> _RECORDS FOR THIS TASK_:
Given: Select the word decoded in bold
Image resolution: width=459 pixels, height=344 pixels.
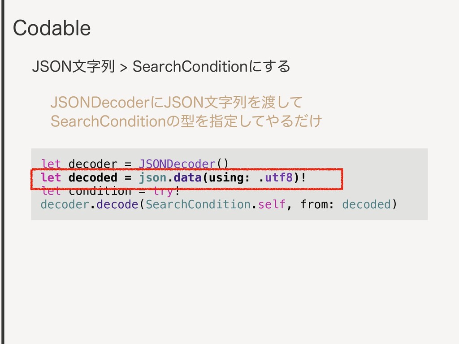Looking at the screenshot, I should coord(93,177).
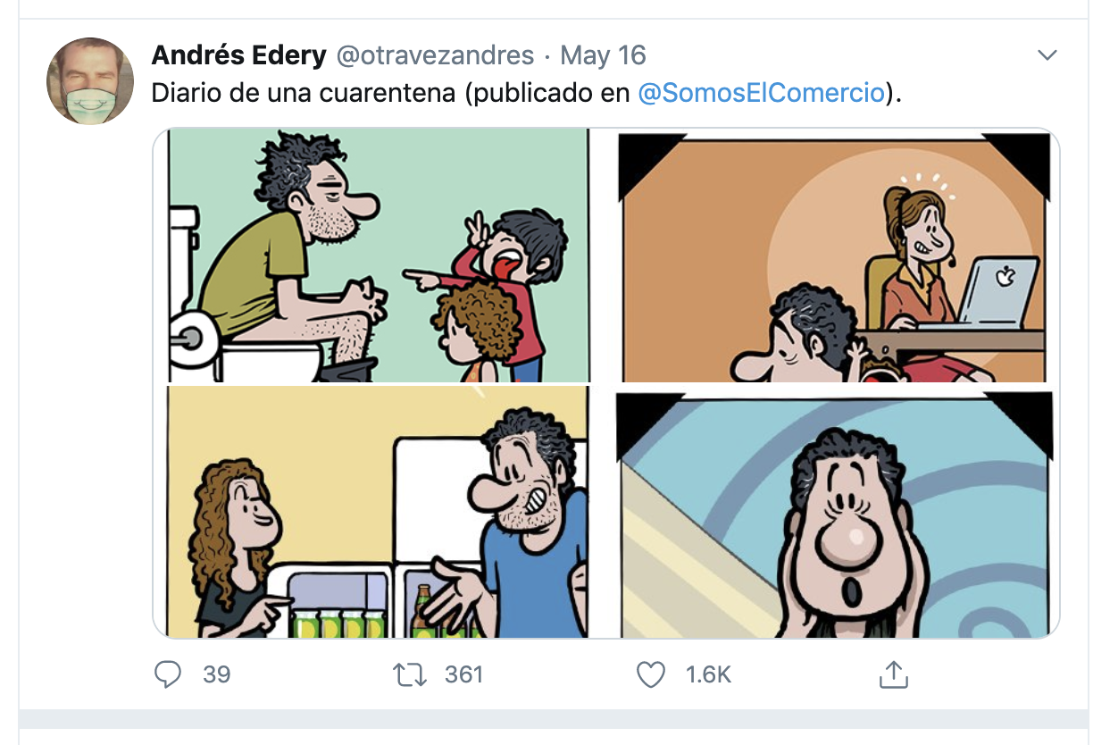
==
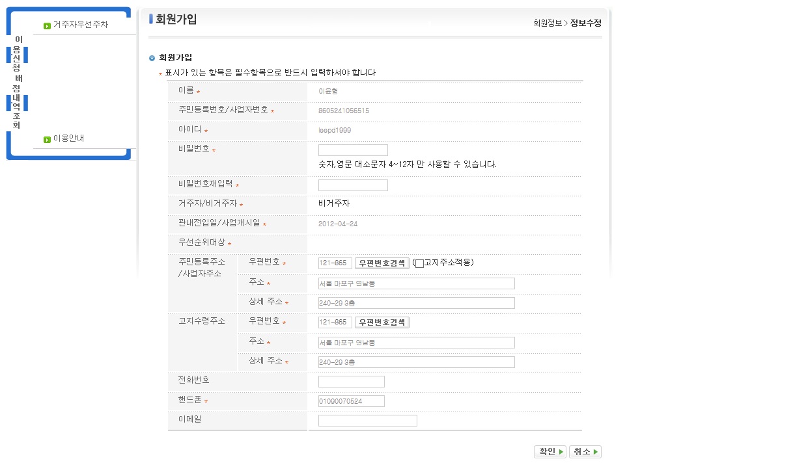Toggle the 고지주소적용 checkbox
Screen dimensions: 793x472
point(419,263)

> _REQUIRED WORK_: Identify every line of the records that contains the string "height" and copy each such line.

> _TASK RESPONSE_:
Image resolution: width=459 pixels, height=344 pixels.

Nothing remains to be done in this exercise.